Ils parcoururent un long couloir, les salles de classe en enfilade étaient toutes occupées, les élèves studieux écoutaient la leçon que dispensait leur maître. La surveillante générale les fit patienter dans un petit bureau.
— Vous sentez ? chuchota Alice à Can.
— Non, je dois sentir quoi ?
— L’alcool blanc qu’ils utilisent pour nettoyer les fenêtres, la poussière de craie, la cire sur les parquets, ça sent tellement l’enfance.
— Mon enfance ne sentait rien de tout cela, mademoiselle Alice. Mon enfance sentait les soirs précoces, les gens qui rentraient chez eux tête basse, les épaules écrasées par le travail de la journée, l’obscurité des chemins de terre, la saleté des faubourgs qui recouvrait la pauvreté des existences et il n’y avait chez moi ni alcool blanc, ni craies, ni bois ciré. Mais je ne me plains pas, mes parents étaient des gens formidables, ce n’était pas le cas pour tous mes copains. Promettez-moi de ne pas dire à M. Daldry que mon anglais est bien meilleur qu’il ne le croit, je prends tellement de plaisir à le faire enrager.
— Je vous le promets. Vous auriez pu me mettre dans la confidence.
— Je crois que c’est ce que je viens de faire.
La surveillante tapota sur sa table avec une règle en fer pour les faire taire. Alice se redressa sur sa chaise et se tint droite comme un bâton. Voyant cela, Can mit la main devant sa bouche pour étouffer son rire. Le directeur apparut et les fit entrer dans son bureau.

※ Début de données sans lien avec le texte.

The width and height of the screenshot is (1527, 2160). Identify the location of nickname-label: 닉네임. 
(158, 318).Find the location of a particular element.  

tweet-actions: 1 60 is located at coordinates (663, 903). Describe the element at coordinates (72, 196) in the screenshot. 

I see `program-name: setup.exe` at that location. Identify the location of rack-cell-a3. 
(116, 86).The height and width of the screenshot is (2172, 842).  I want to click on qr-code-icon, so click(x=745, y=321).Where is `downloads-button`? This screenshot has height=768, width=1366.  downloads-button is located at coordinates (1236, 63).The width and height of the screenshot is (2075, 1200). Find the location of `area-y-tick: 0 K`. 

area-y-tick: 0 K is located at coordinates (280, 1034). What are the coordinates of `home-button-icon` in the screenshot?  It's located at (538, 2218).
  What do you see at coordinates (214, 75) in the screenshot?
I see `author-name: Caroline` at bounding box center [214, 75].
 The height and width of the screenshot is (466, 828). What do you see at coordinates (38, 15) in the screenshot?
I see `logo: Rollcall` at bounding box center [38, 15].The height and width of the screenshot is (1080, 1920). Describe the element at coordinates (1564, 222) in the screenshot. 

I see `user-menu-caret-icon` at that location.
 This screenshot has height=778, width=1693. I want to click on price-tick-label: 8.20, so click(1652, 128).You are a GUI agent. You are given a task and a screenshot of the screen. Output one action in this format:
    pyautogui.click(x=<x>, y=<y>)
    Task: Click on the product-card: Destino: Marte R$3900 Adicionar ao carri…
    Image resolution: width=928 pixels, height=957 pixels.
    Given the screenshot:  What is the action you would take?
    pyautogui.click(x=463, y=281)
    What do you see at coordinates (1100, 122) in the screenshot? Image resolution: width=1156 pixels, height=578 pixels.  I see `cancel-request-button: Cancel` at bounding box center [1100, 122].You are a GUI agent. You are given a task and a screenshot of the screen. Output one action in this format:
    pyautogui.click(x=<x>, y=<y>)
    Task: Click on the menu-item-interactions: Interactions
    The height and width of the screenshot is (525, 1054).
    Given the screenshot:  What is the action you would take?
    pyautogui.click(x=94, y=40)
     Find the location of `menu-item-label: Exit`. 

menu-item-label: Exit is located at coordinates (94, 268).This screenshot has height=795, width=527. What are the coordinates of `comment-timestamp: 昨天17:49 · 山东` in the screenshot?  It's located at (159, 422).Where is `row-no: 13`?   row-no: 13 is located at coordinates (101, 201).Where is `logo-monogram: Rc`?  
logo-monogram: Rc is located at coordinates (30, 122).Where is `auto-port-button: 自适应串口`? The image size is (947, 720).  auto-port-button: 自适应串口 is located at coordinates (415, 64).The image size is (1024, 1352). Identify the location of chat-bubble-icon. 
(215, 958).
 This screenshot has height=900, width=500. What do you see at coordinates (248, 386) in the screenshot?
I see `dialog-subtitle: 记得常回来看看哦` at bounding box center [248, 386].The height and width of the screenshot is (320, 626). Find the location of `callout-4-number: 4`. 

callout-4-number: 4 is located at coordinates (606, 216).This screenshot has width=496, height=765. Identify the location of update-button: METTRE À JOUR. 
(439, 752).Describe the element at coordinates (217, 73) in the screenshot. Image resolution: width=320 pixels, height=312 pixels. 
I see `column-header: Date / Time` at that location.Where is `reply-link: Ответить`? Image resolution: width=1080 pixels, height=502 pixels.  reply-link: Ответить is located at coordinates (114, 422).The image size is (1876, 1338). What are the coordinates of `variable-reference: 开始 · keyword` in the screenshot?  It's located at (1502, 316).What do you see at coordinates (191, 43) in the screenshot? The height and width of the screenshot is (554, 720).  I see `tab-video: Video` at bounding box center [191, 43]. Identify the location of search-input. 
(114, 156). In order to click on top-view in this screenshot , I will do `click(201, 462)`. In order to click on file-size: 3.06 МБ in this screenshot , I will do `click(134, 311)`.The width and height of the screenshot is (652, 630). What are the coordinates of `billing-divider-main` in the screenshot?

Trop heureux de pouvoir montrer qu’il parlait couramment anglais, l’homme ignora Can, ne s’adressant qu’à Alice. Le guide fit un clin d’œil complice à sa cliente ; après tout, seul le résultat comptait. Dès qu’Alice eut fait état de sa demande, le directeur lui répondit qu’en 1915 l’école n’accueillait pas encore de filles. Il était désolé. Il raccompagna Alice et Can jusqu’à la grille et les salua en avouant qu’il aimerait bien un jour visiter l’Angleterre. Peut-être ferait-il le voyage, quand il aurait pris sa retraite.
Puis ils se rendirent à Saint-Joseph. Le père qui les reçut était un homme à l’allure austère. Il écouta avec une grande attention Can lui exposer la raison de leur visite. Il se leva et parcourut la pièce, les bras croisés dans le dos. Il s’approcha de la fenêtre pour regarder la cour de récréation où les garçons se chamaillaient.
— Pourquoi faut-il toujours qu’ils se battent ? soupira-t-il. Pensez-vous que la brutalité soit inhérente à la nature de l’homme ? Je pourrais leur poser la question en cours, cela ferait un bon sujet de devoir, vous ne trouvez pas ? questionna le père sans jamais détourner son regard de la cour de récréation.